What have the results of your mission shown?

Over 23 seasons we’ve amassed data from more than 225 locations in the vastly warmed Antarctic Peninsula. We’ve made over 1,800 site visits and we have some pretty dramatic results. We’re following the significant decline of Adélie penguins in this region, the decline of chinstrap penguins, which is the subject of The Penguin Counters, and the increase in numbers of Gentoo penguins.

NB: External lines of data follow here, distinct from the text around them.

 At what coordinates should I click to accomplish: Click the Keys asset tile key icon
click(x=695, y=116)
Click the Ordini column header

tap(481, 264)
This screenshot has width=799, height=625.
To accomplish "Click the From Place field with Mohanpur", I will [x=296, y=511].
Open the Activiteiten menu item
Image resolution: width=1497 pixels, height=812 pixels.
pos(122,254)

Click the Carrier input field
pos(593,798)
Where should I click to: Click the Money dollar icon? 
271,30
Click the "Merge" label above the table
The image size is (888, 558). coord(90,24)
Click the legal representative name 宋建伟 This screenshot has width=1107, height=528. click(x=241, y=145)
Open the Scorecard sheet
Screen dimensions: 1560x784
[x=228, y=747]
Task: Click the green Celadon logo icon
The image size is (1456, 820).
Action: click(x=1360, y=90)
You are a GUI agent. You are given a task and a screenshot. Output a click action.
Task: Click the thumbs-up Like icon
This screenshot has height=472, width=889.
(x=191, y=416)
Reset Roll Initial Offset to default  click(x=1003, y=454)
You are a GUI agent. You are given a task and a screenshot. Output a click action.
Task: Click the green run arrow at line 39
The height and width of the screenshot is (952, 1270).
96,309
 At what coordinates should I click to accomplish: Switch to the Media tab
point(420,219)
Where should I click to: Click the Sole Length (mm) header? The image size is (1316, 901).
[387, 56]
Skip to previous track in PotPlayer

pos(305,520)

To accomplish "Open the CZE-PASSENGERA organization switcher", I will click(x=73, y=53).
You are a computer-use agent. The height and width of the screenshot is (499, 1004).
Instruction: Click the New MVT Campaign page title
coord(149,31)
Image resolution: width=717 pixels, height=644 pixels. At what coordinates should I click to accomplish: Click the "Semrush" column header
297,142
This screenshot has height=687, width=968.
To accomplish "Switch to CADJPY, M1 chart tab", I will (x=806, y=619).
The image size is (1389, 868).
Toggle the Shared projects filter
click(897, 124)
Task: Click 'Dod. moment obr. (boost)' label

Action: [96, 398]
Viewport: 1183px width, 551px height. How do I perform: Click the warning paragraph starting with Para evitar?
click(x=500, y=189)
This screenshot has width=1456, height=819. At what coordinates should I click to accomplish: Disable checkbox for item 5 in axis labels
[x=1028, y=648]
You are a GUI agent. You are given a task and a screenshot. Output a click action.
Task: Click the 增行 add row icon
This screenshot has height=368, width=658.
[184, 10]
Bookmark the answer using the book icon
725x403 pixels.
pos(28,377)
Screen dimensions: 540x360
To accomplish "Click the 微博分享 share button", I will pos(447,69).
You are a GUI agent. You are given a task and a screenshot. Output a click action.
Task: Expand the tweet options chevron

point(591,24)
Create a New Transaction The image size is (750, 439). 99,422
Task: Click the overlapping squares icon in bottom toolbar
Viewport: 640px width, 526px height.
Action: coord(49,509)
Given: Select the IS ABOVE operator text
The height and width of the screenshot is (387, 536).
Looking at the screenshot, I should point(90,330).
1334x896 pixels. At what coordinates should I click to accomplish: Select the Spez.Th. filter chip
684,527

All of this is important because Antarctica is melting. This part of the Antarctic where I work is warming faster than any other place on Earth, except the Arctic. We’re the only group — and indeed, a nonprofit, charitable group — that happens to be monitoring the entirety of the whole Peninsula, which is very bizarre. What I want to accomplish is to give back to this wonderful, amazing place, make sure we have baseline data in place so we can tell how things are changing in the future and try to address those changes.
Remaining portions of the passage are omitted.